Na hora fiquei pensando: dois chamados, duas ocorrências. Vai ver todo mundo é corrupto mesmo e eu achando que esse era um papo furado aplicado apenas para o caso de amigos ou amados flagrados em malversações. Ou então, desgraçadamente, eu é que tenho cara de quem está sempre apto e a fim de levar um “purfa”… Pode ser, afinal quem sabe o que os outros veem na gente? De repente, tenho cara de malandro mesmo. Paciência, que é que eu vou fazer?
E também fiquei pensando que, se na ínfima burocracia condominial a ocorrência de aliciamentos é de 100%, que dirá nas altas esferas e altos empreendimentos pagos com dinheiro público. Deve ser 100% de corrupção fora o ágio.
Só lamento é que, no meu universo de observação, os envolvidos não sejam pilantras graúdos, desses que eu desejaria ver mofando na cadeia, mas pessoas humildes, provavelmente habituadas nisso por vantagens menores, muitas vezes insignificantes. Provavelmente, sim. Isso mesmo. Mas a questão de definir o que é significante é muito individual. Tem muitas coisas e gestos que eu acho mesmo insignificantes, pequenos crimes, e jamais me ocorreria puni-los ou bancar o moralista. Casos assim são recorrentes, lamentáveis e normalmente julgados com rigor absurdo, enquanto outros incrivelmente não são.

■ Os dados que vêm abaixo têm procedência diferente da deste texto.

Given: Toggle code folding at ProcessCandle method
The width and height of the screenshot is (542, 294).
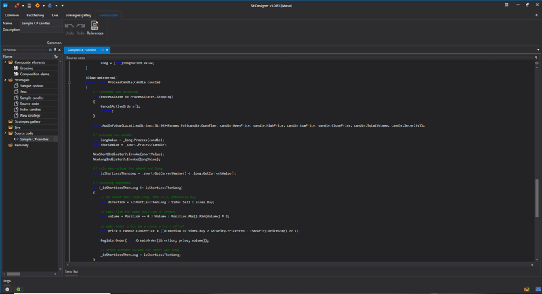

Seja como for, me enche de tristeza ver trabalhadores humildes recorrendo a expedientes desse tipo. Decerto não temem por isso, mas o fato é que se expõem de uma forma muito absurda, quase obscena. Sei que há nisso uma violência embutida que quase ninguém percebe, ainda mais nesses tempos de justiçagem generalizada, mas, paciência… A pessoa decide que vale a pena correr o risco e aí, no fim das contas, acho que não está nem aí para o que os outros pensam ou vão pensar. É um modus vivendi dos mais comuns.
Essa e outras intercorrências, com outras espécies de estupidez deliberada, têm me feito pensar que os síndicos são pessoas talhadas para os mais duros desafios da vida contemporânea. Ou é o assédio incansável de corruptores ou é o desleixo deliberado do seu vizinho de porta. Quer dizer que a pessoa assume a incumbência de ajudar a coletividade e é levado a provações morais incalculáveis, de quebra tendo de ser um exemplo de cortesia e civilidades e, obviamente, sendo o suspeito preferencial da corrupção endêmica que parece assolar a sindicância de um modo geral.
Bem dizia um amigo meu, com experiência no assunto, que se pode exigir tudo de um síndico, menos fé na humanidade. A frase é de letreiro de caminhão, mas tem 110% de verdade, já descontada a Lei do Gérson embutida.